CESARIA EVORA

François Bensignor, avr.96

 

Hier pauvre chanteuse de bars, c'est à la cinquantaine qu'elle goûte enfin les fruits d'un art accompli sur les scènes internationales. Mais les succès n'ont su gâter son naturel, ni son amour de la poésie.


Elle a fini par faire le voyage. Comme tant d'autres, elle a quitté les rives de l'archipel du Cap-Vert rejoignant les lointains continents d'Europe et d'Amérique. Pas pour la pêche au cachalot sur les baleiniers de Nantucket, comme ces pionniers des courses océanes qui ont fait de Boston la "première ville cap-verdienne au monde". Mais pour faire chavirer les c urs aux sons de la musique des alizés : la "morna" tendre et triste.

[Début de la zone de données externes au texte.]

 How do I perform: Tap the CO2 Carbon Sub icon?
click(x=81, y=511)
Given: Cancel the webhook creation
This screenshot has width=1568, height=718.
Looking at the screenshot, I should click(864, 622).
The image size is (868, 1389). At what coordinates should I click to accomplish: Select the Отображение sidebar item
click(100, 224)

Plus de quarante ans durant, Cesaria Evora a vécu à Mindelo, grand port sur l'île de Sao Vicente, où les bateaux traversant l'Atlantique venait faire le plein d'eau et de charbon. Pieds nus sur ces îles de lave, elle observait l'horizon à la fraîcheur du soir. La nuit, les yeux fermés, un verre en main, dans les effluves du tabac et la chaleur humaine, moite des cabarets, sa voix profonde, suave, berçait les mots des poètes comme une houle nostalgique.

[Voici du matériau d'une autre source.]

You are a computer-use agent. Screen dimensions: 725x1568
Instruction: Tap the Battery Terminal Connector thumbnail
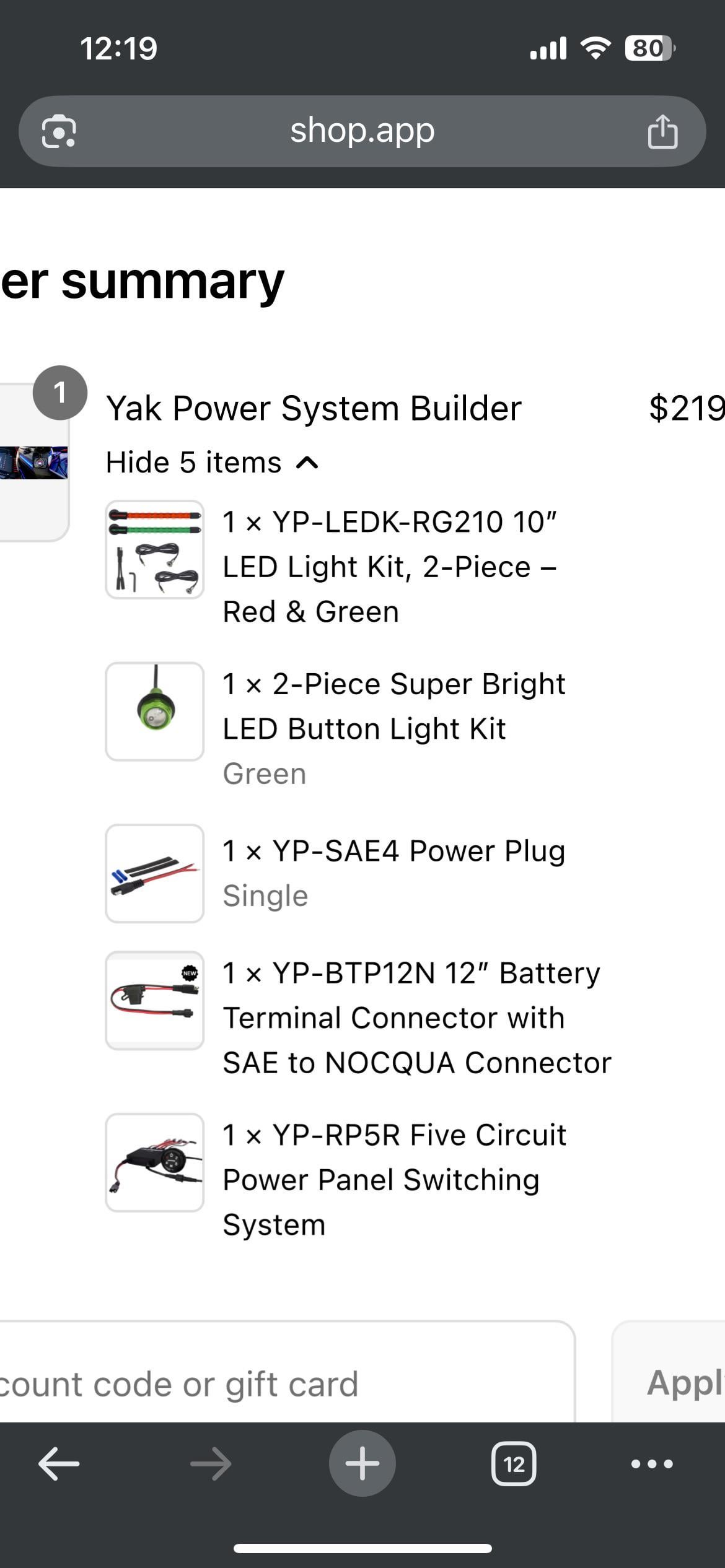(155, 1000)
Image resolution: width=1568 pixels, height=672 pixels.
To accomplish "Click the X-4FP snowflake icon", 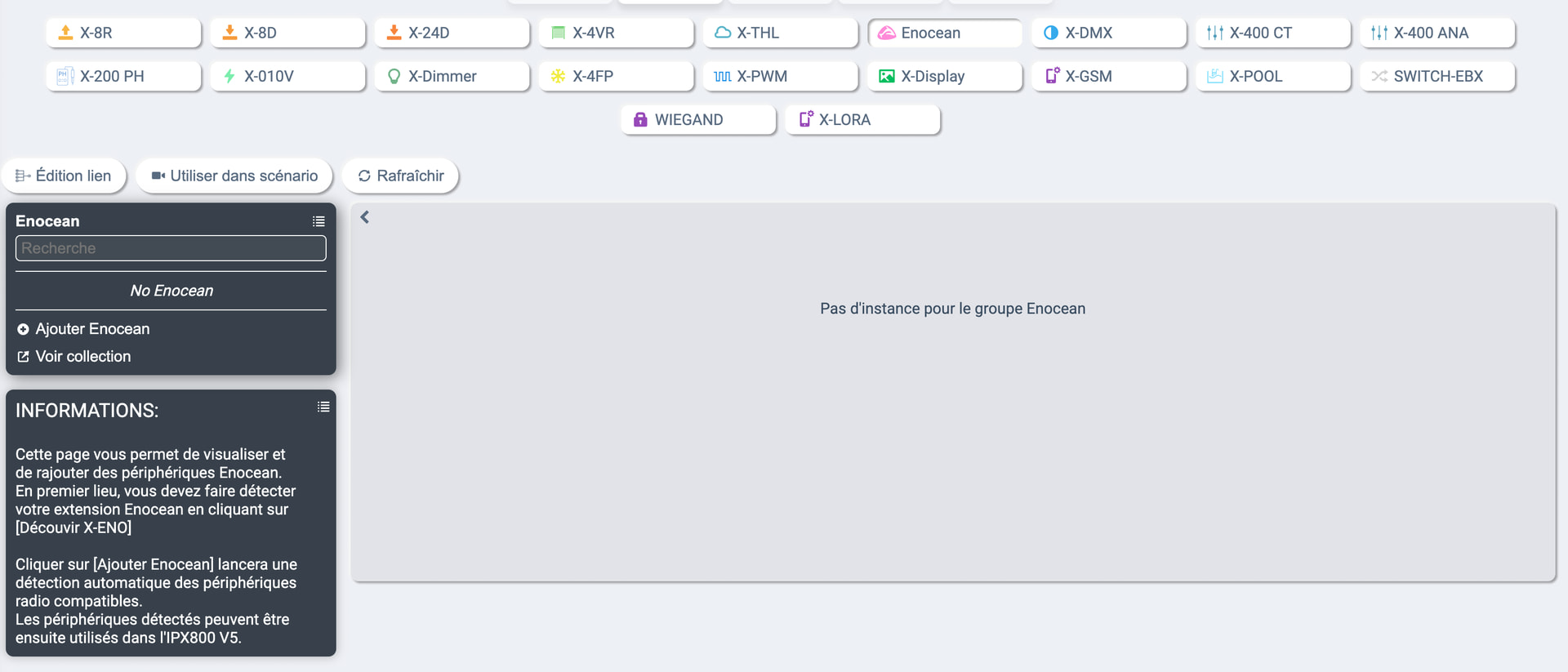I will pyautogui.click(x=558, y=76).
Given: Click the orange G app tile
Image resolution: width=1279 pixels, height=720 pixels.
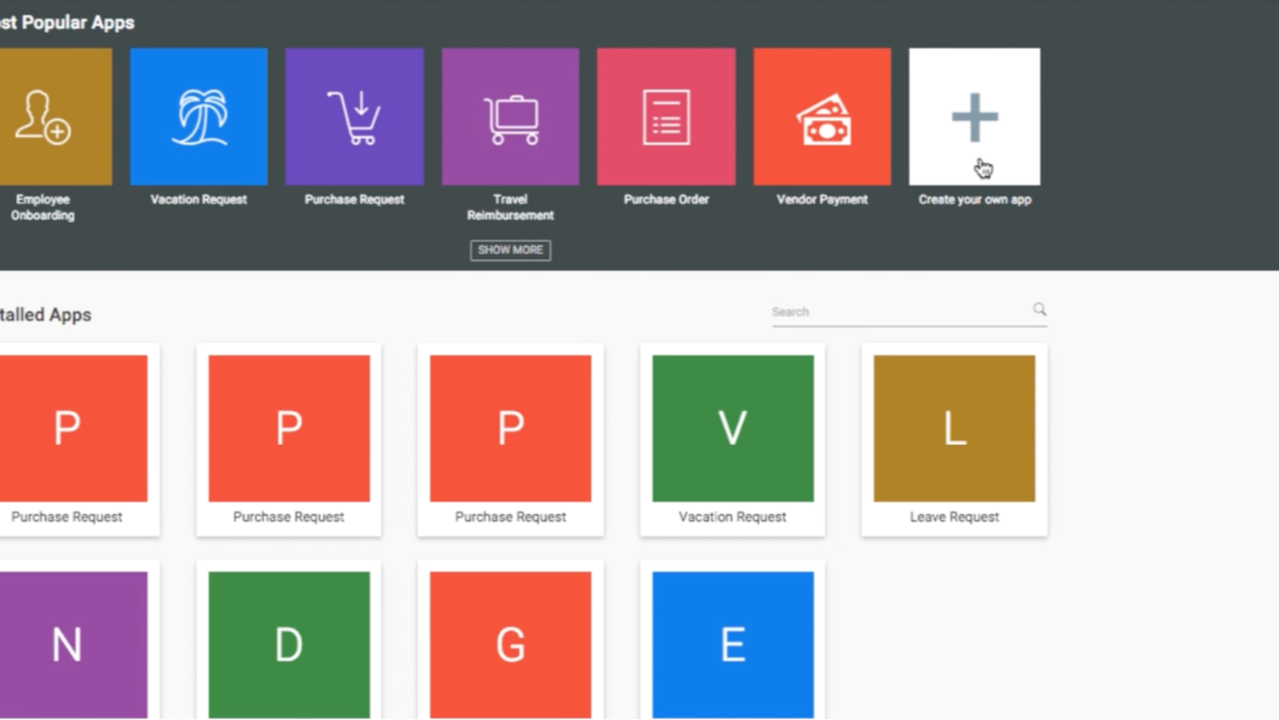Looking at the screenshot, I should [510, 645].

"Lune vagabonde de l'espace
Lune ma compagne de solitude
Qui connaît toute ma vie
Ma mésaventure
Raconte à mon aimée
Ma souffrance en son absence

Monde, tu joues avec moi
À colin-maillard
En me poursuivant sans cesse
À chacun de tes tours
Une nouvelle douleur
Me rapproche un peu plus de Dieu"

Cette chanson, "Lua Nha Testeman" (Lune mon Témoin), est née, comme une centaine d'autres, sous la plume inspirée du poète musicien Xavier Francisco da Cruz, surnommé B. Leza ("béléza" = "la beauté"). Sa vie s'acheva dans le dénuement, la solitude et les souffrances de la polio. Cesaria Evora se souvient l'avoir vu et entendu chanter. Elle lui rend aujourd'hui le plus beau des hommages en faisant revivre son répertoire. Une sorte d'héritage pour elle, puisque B.Léza était le cousin de son père, un violoniste qui mourut en 1948, alors qu'elle n'avait que sept ans.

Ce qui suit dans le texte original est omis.